[Element and text location data]
---------------

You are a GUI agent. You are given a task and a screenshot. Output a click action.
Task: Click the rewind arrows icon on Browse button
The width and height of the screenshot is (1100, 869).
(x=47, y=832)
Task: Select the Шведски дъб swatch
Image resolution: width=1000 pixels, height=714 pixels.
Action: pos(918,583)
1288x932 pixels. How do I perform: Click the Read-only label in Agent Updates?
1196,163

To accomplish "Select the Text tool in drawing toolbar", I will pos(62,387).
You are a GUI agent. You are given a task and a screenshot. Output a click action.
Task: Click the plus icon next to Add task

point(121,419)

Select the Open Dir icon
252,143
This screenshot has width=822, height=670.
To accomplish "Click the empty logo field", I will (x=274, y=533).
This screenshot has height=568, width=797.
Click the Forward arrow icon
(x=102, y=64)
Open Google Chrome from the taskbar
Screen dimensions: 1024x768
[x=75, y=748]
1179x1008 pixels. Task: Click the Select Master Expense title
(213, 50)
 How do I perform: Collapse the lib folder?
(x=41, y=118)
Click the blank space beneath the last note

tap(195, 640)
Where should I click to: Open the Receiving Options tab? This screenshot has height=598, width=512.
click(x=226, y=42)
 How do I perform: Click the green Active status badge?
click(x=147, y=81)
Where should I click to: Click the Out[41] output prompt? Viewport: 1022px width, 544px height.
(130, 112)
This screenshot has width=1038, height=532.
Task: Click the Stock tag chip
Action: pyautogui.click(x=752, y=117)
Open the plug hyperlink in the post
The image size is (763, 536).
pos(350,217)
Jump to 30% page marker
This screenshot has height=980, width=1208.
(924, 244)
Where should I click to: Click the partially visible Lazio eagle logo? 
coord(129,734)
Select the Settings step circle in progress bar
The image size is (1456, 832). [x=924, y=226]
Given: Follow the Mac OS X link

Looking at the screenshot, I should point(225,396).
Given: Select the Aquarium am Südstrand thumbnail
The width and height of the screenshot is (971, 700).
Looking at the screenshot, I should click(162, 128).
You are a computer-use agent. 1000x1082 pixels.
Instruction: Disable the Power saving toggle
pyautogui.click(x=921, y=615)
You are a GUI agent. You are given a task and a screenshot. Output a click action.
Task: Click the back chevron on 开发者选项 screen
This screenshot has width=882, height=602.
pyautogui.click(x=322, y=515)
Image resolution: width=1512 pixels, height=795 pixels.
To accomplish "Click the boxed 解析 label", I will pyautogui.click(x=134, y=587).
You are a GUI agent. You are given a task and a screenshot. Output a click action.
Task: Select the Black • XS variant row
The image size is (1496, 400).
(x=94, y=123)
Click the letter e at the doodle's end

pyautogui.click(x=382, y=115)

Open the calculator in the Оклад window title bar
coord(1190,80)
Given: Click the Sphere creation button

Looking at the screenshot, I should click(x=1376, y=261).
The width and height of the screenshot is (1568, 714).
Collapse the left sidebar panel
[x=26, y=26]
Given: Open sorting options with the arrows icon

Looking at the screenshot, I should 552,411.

---------------

List each line in the rows above that contains the word "Collapse". Case counts, so match capitalization precisely.

● TASK OUTPUT
 How do I perform: Collapse the lib folder?
Collapse the left sidebar panel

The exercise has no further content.